▶ **ACTION ITEM**: Return the records below exactly, leaving nothing out.

[PROVIDED DATA — start]

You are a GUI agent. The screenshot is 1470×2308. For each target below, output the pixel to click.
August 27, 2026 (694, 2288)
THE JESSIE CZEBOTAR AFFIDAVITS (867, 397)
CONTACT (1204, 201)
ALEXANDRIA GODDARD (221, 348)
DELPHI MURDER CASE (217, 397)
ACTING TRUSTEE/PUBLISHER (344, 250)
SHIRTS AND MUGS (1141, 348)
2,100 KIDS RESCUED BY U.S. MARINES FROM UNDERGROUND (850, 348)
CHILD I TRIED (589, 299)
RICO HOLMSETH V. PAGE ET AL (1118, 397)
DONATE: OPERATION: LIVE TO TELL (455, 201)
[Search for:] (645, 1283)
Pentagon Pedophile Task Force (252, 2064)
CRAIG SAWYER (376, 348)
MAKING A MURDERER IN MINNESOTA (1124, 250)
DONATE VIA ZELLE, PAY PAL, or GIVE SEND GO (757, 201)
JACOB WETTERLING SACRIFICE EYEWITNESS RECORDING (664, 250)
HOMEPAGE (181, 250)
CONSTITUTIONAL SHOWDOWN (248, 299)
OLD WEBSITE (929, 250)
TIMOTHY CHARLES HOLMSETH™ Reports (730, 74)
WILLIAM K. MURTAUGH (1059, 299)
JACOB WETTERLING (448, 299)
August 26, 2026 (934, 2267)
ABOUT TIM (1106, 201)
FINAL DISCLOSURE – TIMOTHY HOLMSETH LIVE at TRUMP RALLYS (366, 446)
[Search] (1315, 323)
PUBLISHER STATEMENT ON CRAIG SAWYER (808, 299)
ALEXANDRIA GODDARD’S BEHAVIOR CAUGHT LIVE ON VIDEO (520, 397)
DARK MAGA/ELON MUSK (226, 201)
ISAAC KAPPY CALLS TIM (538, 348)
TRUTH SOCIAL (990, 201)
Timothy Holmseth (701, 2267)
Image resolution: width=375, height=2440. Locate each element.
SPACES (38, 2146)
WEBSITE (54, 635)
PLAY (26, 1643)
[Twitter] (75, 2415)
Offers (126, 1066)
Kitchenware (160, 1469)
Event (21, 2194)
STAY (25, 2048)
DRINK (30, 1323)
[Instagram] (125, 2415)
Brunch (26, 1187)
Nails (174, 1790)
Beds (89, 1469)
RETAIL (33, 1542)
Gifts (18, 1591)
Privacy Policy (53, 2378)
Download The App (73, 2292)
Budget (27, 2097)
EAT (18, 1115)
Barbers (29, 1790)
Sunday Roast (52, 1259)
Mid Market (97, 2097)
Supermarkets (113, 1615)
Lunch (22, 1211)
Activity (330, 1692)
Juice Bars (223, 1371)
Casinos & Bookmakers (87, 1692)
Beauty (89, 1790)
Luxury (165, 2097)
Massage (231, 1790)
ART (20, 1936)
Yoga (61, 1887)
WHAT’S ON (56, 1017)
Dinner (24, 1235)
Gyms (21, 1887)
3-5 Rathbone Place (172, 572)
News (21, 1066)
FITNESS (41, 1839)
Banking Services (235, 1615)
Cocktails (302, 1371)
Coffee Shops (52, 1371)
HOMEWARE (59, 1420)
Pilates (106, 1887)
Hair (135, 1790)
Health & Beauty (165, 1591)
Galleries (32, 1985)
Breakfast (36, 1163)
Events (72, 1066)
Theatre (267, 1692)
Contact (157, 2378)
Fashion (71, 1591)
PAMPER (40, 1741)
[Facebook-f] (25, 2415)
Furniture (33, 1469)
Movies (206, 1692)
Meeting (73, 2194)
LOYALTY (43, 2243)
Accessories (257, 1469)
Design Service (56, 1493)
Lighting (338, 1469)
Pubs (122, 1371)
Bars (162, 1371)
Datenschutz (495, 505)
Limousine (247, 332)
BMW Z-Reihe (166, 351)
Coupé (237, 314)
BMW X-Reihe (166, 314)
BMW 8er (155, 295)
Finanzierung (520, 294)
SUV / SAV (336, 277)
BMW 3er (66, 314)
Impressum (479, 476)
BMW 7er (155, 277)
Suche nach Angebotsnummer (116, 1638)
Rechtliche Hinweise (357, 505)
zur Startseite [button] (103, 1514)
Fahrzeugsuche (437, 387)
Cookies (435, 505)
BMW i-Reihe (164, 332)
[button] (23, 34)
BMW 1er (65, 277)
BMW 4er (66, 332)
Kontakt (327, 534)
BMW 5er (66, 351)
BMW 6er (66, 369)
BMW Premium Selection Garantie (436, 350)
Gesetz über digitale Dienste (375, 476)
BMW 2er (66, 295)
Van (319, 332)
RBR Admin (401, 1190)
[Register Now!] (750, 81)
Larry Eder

[PROVIDED DATA — finish]

▶ **WRITTEN ANSWER**:
You are a GUI agent. The screenshot is 1470×2308. For each target below, output the pixel to click.
August 27, 2026 (694, 2288)
THE JESSIE CZEBOTAR AFFIDAVITS (867, 397)
CONTACT (1204, 201)
ALEXANDRIA GODDARD (221, 348)
DELPHI MURDER CASE (217, 397)
ACTING TRUSTEE/PUBLISHER (344, 250)
SHIRTS AND MUGS (1141, 348)
2,100 KIDS RESCUED BY U.S. MARINES FROM UNDERGROUND (850, 348)
CHILD I TRIED (589, 299)
RICO HOLMSETH V. PAGE ET AL (1118, 397)
DONATE: OPERATION: LIVE TO TELL (455, 201)
[Search for:] (645, 1283)
Pentagon Pedophile Task Force (252, 2064)
CRAIG SAWYER (376, 348)
MAKING A MURDERER IN MINNESOTA (1124, 250)
DONATE VIA ZELLE, PAY PAL, or GIVE SEND GO (757, 201)
JACOB WETTERLING SACRIFICE EYEWITNESS RECORDING (664, 250)
HOMEPAGE (181, 250)
CONSTITUTIONAL SHOWDOWN (248, 299)
OLD WEBSITE (929, 250)
TIMOTHY CHARLES HOLMSETH™ Reports (730, 74)
WILLIAM K. MURTAUGH (1059, 299)
JACOB WETTERLING (448, 299)
August 26, 2026 (934, 2267)
ABOUT TIM (1106, 201)
FINAL DISCLOSURE – TIMOTHY HOLMSETH LIVE at TRUMP RALLYS (366, 446)
[Search] (1315, 323)
PUBLISHER STATEMENT ON CRAIG SAWYER (808, 299)
ALEXANDRIA GODDARD’S BEHAVIOR CAUGHT LIVE ON VIDEO (520, 397)
DARK MAGA/ELON MUSK (226, 201)
ISAAC KAPPY CALLS TIM (538, 348)
TRUTH SOCIAL (990, 201)
Timothy Holmseth (701, 2267)
Image resolution: width=375, height=2440. Locate each element.
SPACES (38, 2146)
WEBSITE (54, 635)
PLAY (26, 1643)
[Twitter] (75, 2415)
Offers (126, 1066)
Kitchenware (160, 1469)
Event (21, 2194)
STAY (25, 2048)
DRINK (30, 1323)
[Instagram] (125, 2415)
Brunch (26, 1187)
Nails (174, 1790)
Beds (89, 1469)
RETAIL (33, 1542)
Gifts (18, 1591)
Privacy Policy (53, 2378)
Download The App (73, 2292)
Budget (27, 2097)
EAT (18, 1115)
Barbers (29, 1790)
Sunday Roast (52, 1259)
Mid Market (97, 2097)
Supermarkets (113, 1615)
Lunch (22, 1211)
Activity (330, 1692)
Juice Bars (223, 1371)
Casinos & Bookmakers (87, 1692)
Beauty (89, 1790)
Luxury (165, 2097)
Massage (231, 1790)
ART (20, 1936)
Yoga (61, 1887)
WHAT’S ON (56, 1017)
Dinner (24, 1235)
Gyms (21, 1887)
3-5 Rathbone Place (172, 572)
News (21, 1066)
FITNESS (41, 1839)
Banking Services (235, 1615)
Cocktails (302, 1371)
Coffee Shops (52, 1371)
HOMEWARE (59, 1420)
Pilates (106, 1887)
Hair (135, 1790)
Health & Beauty (165, 1591)
Galleries (32, 1985)
Breakfast (36, 1163)
Events (72, 1066)
Theatre (267, 1692)
Contact (157, 2378)
Fashion (71, 1591)
PAMPER (40, 1741)
[Facebook-f] (25, 2415)
Furniture (33, 1469)
Movies (206, 1692)
Meeting (73, 2194)
LOYALTY (43, 2243)
Accessories (257, 1469)
Design Service (56, 1493)
Lighting (338, 1469)
Pubs (122, 1371)
Bars (162, 1371)
Datenschutz (495, 505)
Limousine (247, 332)
BMW Z-Reihe (166, 351)
Coupé (237, 314)
BMW X-Reihe (166, 314)
BMW 8er (155, 295)
Finanzierung (520, 294)
SUV / SAV (336, 277)
BMW 3er (66, 314)
Impressum (479, 476)
BMW 7er (155, 277)
Suche nach Angebotsnummer (116, 1638)
Rechtliche Hinweise (357, 505)
zur Startseite [button] (103, 1514)
Fahrzeugsuche (437, 387)
Cookies (435, 505)
BMW i-Reihe (164, 332)
[button] (23, 34)
BMW 1er (65, 277)
BMW 4er (66, 332)
Kontakt (327, 534)
BMW 5er (66, 351)
BMW 6er (66, 369)
BMW Premium Selection Garantie (436, 350)
Gesetz über digitale Dienste (375, 476)
BMW 2er (66, 295)
Van (319, 332)
RBR Admin (401, 1190)
[Register Now!] (750, 81)
Larry Eder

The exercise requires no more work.